To level the playing field for smaller businesses and start-ups, we’re interested in providing grants for the most qualified businesses to be paid to participate in pilots, opening new opportunities to firms that can’t afford to work without compensation.
4. Failure to negotiate
In large and mid-size cities, you’re spending millions on technology contracts in a given year, with additional impact if you share contracts across cities. This translates to significant negotiation power, which we often fail to exercise for the benefit of our residents.
Negotiation isn’t just about pricing. Many “smart city” vendors are excited to pilot new solutions in our downtowns and other areas with high-income, high-revenue customers, but the benefits of new technologies should not be restricted to our wealthiest residents.
For example, the City of San Jose, California introduced a tiered pricing structure for broadband providers depending on whether they serve the entire city instead of specific areas. The program also supports a $24m+ “digital inclusion fund” to close the digital divide for low income and vulnerable populations.
In times of increasing inequality, the smartest cities will take additional steps to lift all boats
We would love to see these conversations take a more prominent role in “smart city” awards and conferences. In times of increasing inequality, the smartest cities will take additional steps to lift all boats.
5. Insufficient curiosity, courage and joy
In our work in government and in the private sector, we’ve found that projects are most successful when pursued in a spirit of curiosity, creative courage and joy. Have questions? Ask them! Not an expert in this area? Let’s bring one in!
In many “smart city” conversations, this spirit is challenged by behaviours of certainty, groupthink and an anxious fear of missing out. It’s challenged by vendors who are certain that their solution is best for every situation, civil servants who aren’t empowered to challenge long-standing norms and an overwhelming urgency that we need to “just do something” in order to keep up with other cities.
These behaviours are holding back our potential to build the cities of the future.
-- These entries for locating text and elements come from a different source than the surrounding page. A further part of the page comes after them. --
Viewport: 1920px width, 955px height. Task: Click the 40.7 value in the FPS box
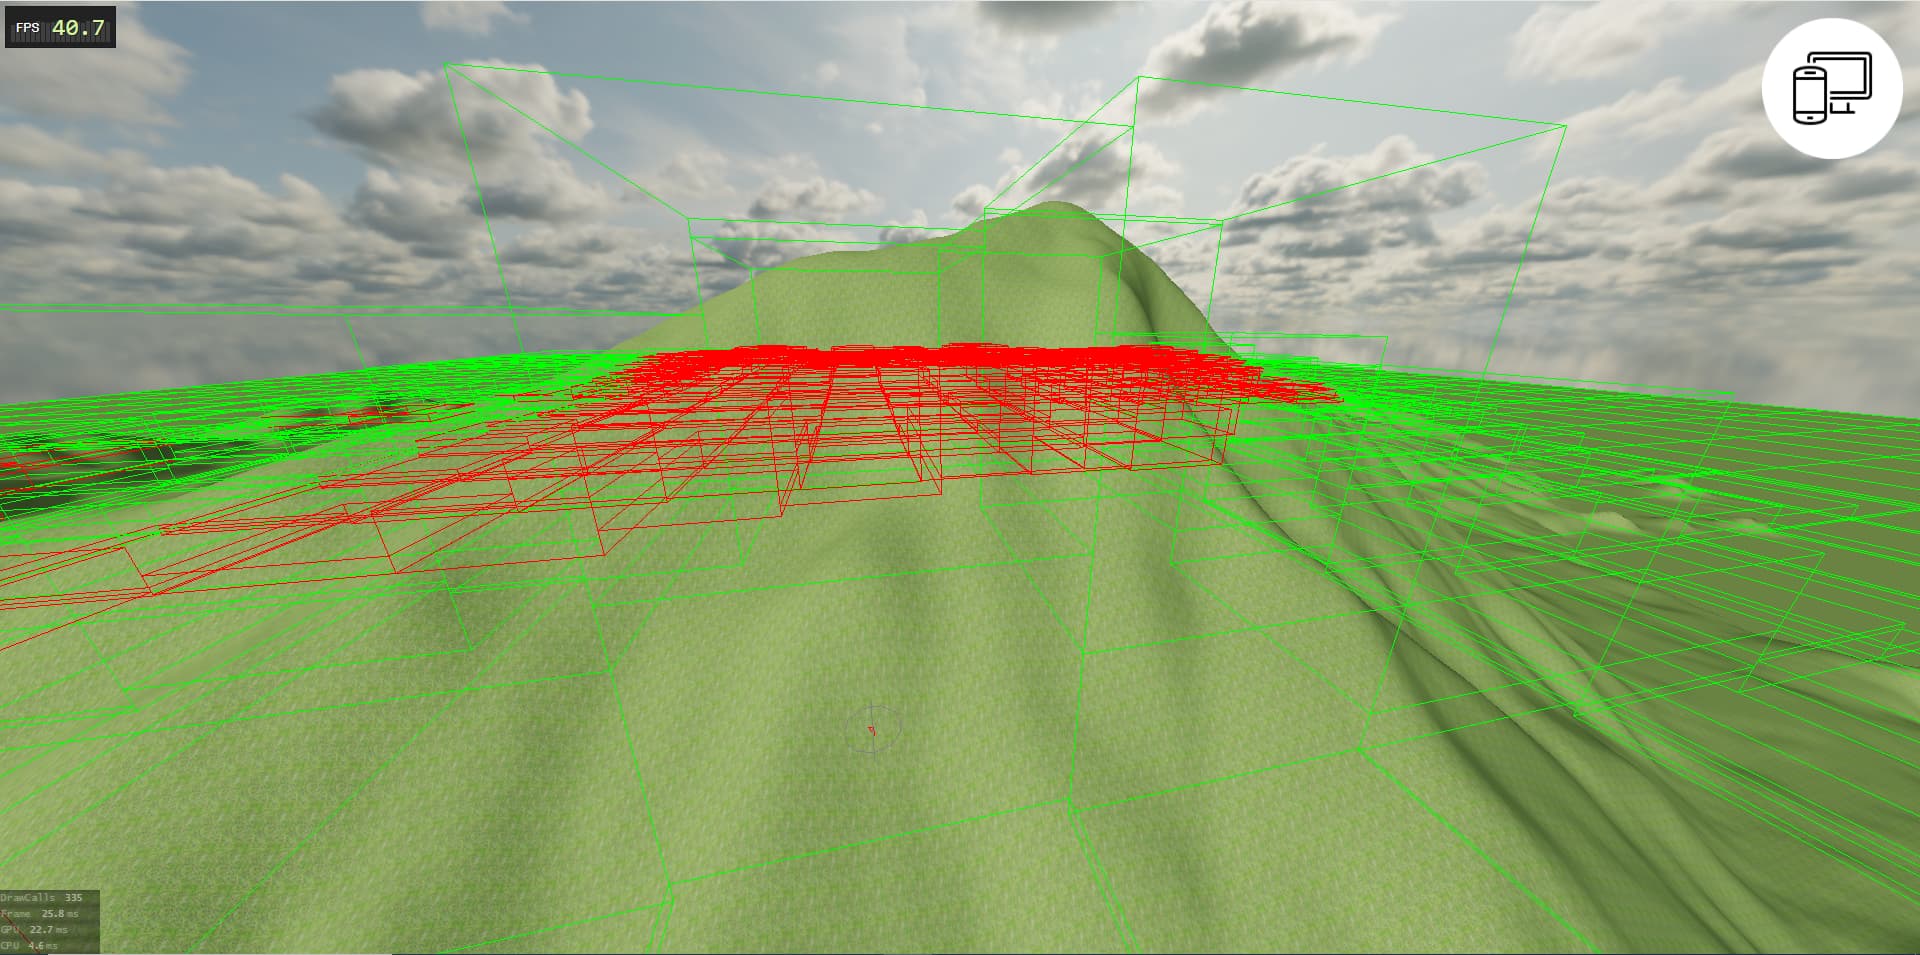tap(78, 28)
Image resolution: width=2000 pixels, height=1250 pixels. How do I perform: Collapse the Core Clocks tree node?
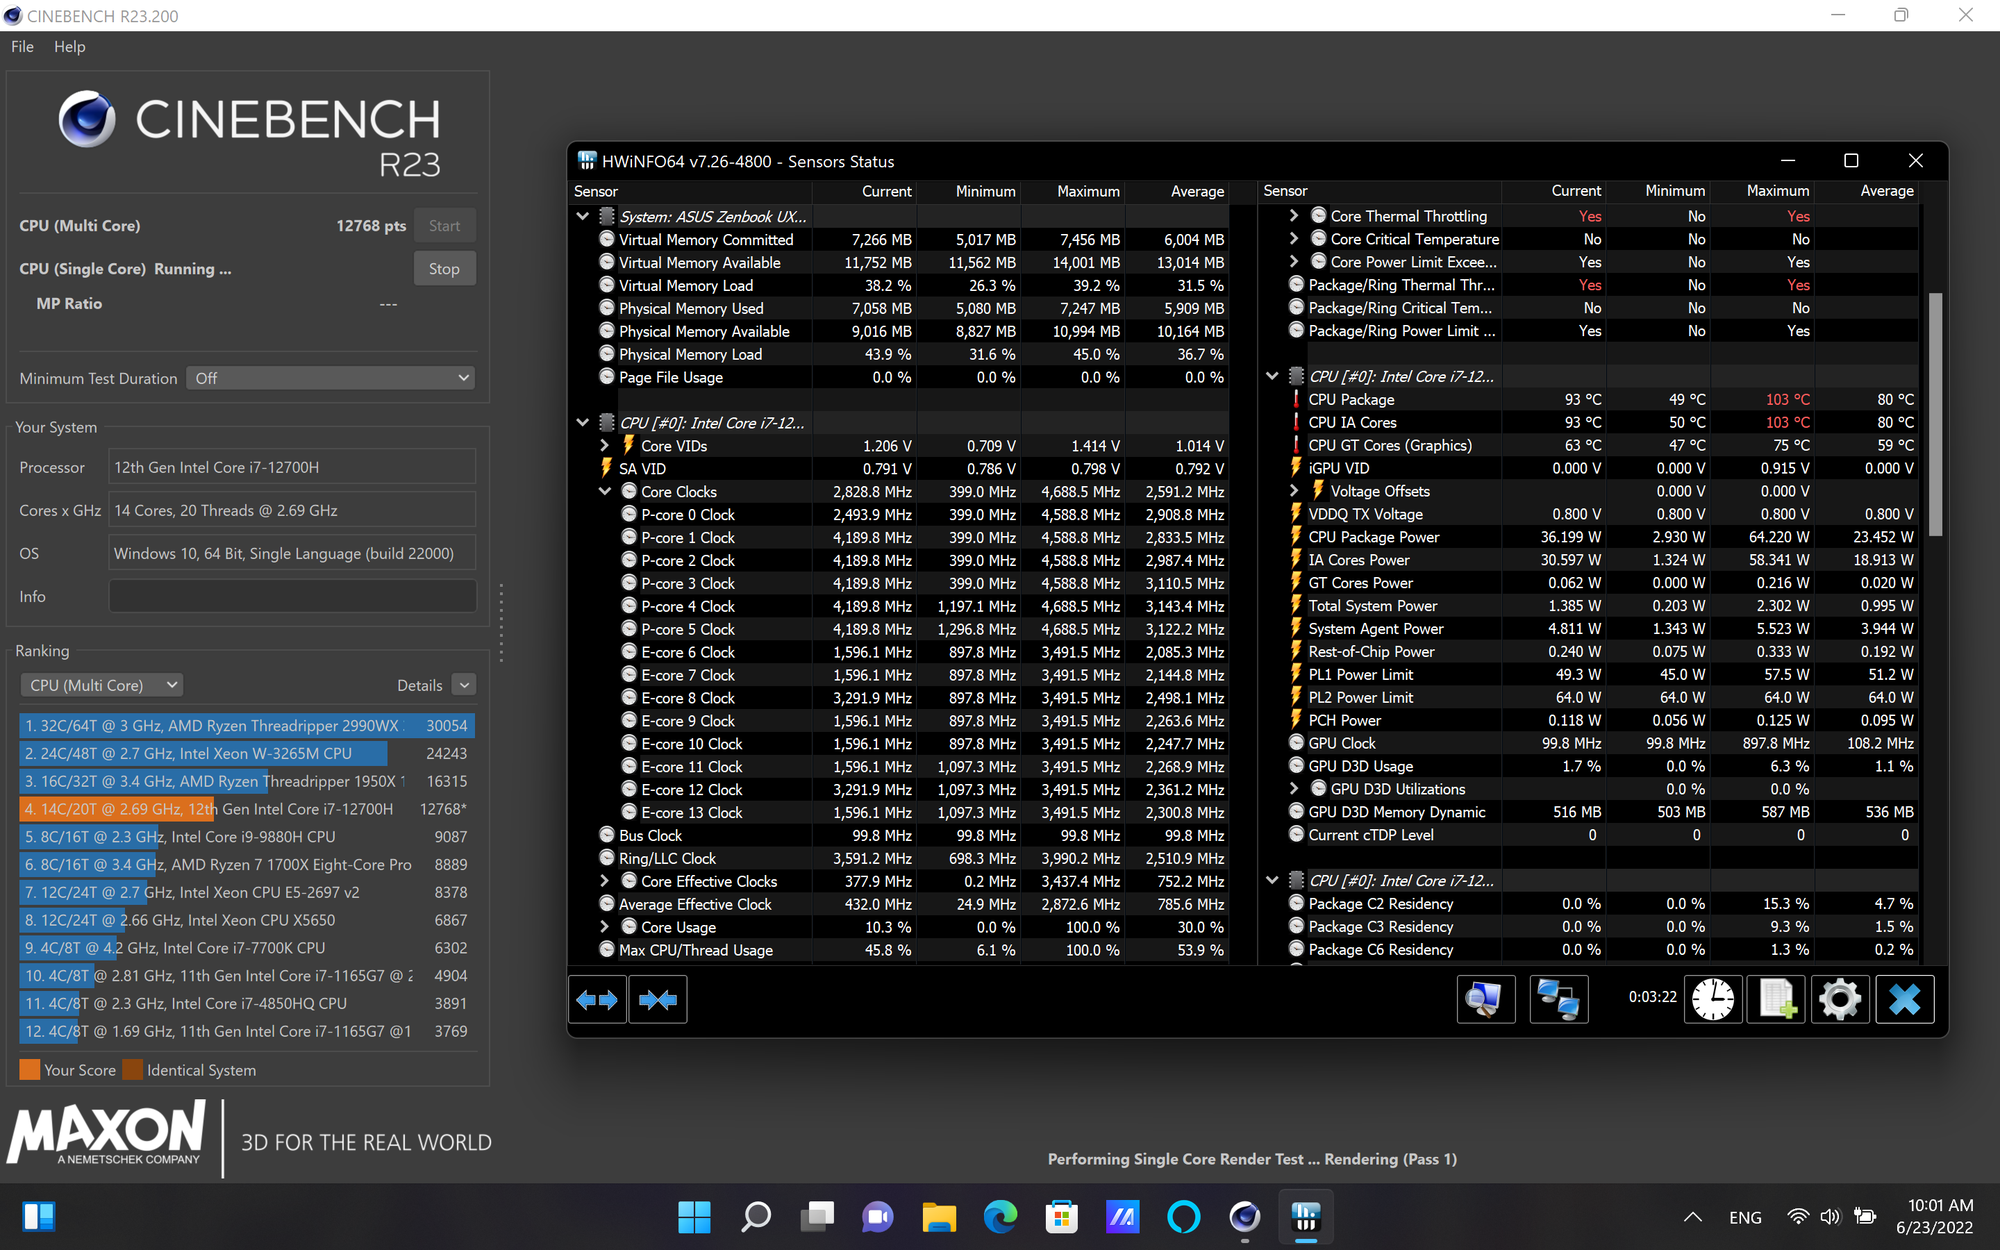click(x=604, y=492)
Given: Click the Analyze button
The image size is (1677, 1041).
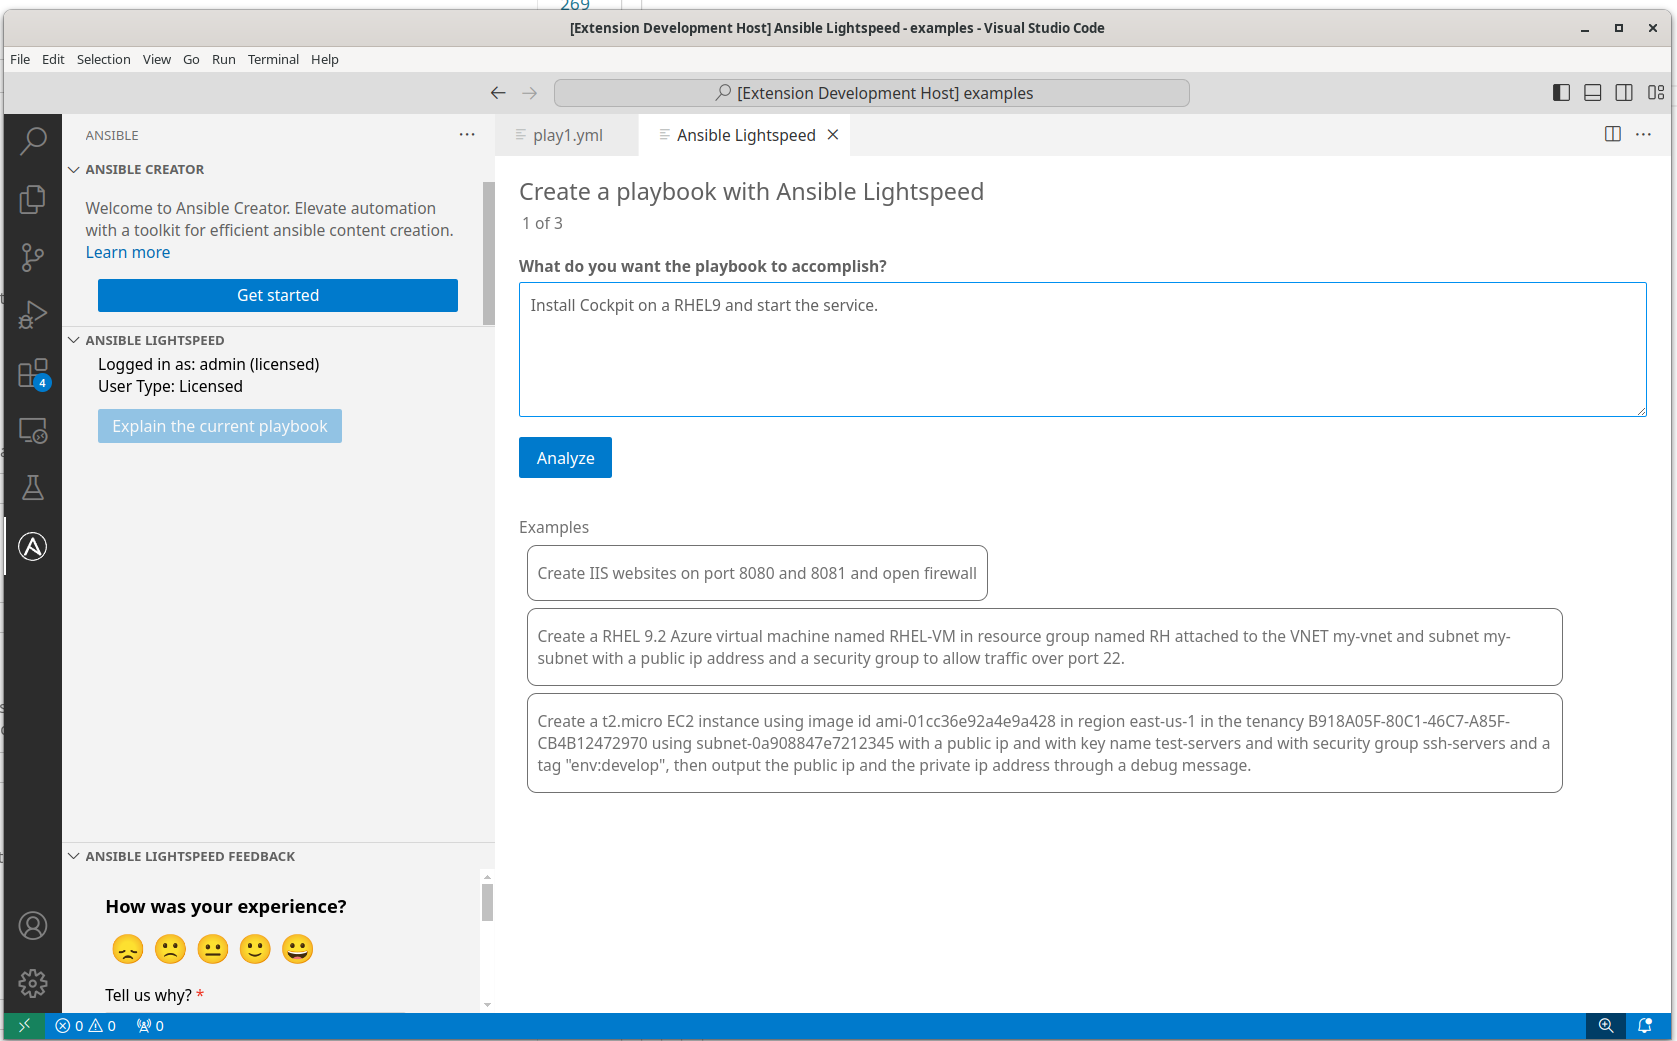Looking at the screenshot, I should tap(565, 458).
We need to foster a culture where we can put our residents first, where staff can be excited to question how they’re thinking and where leaders and managers continually support our ability to learn, share and adapt.
On our teams in Austin, this takes several forms. We’ve designed interview questions to evaluate candidates on our values which include “default to action,” “ask for help,” and “strong opinions, loosely held.” We openly review our work in bi-weekly “sprint reviews” with team members, stakeholders and anyone interested in learning more. We test solutions early and often with residents across the city, bringing our stakeholders along for the experience. Whenever possible, we provide snacks.
Our problems will continue to change over time, so our solutions also need to change over time
In pursuit of a smarter approach
There is no single app, partnership, or technology that will make your city the smartest city. Our problems will continue to change over time, so our solutions also need to change over time.
This means that the best solutions usually won’t have an ocean of salespeople advocating for them, they won’t offer free meals or splashy conferences and they won’t claim to be able to solve all of your problems in a matter of months. You should be very skeptical about anything that does.
In our experience, the best investments — modular architectures, shared standards and diverse internal expertise — are those that can grow and adapt with the needs of our communities. The first step in getting there is fostering a culture where we can be open and accepting of what we’re good at and how we might need to grow, both as individuals and as cities. — Marni Wilhite & Ben Guhin
Credit to Dan Sheldon’s “Government IT Self-Harm Playbook” for inspiring this list, and our colleagues and friends who have contributed to this work, including Daniel Honker, Jill Goodman, John Speirs, Elaine Nicholson, Chris Weema, Karla Taylor, Angela Hanson, Mark Headd and Indy Johar.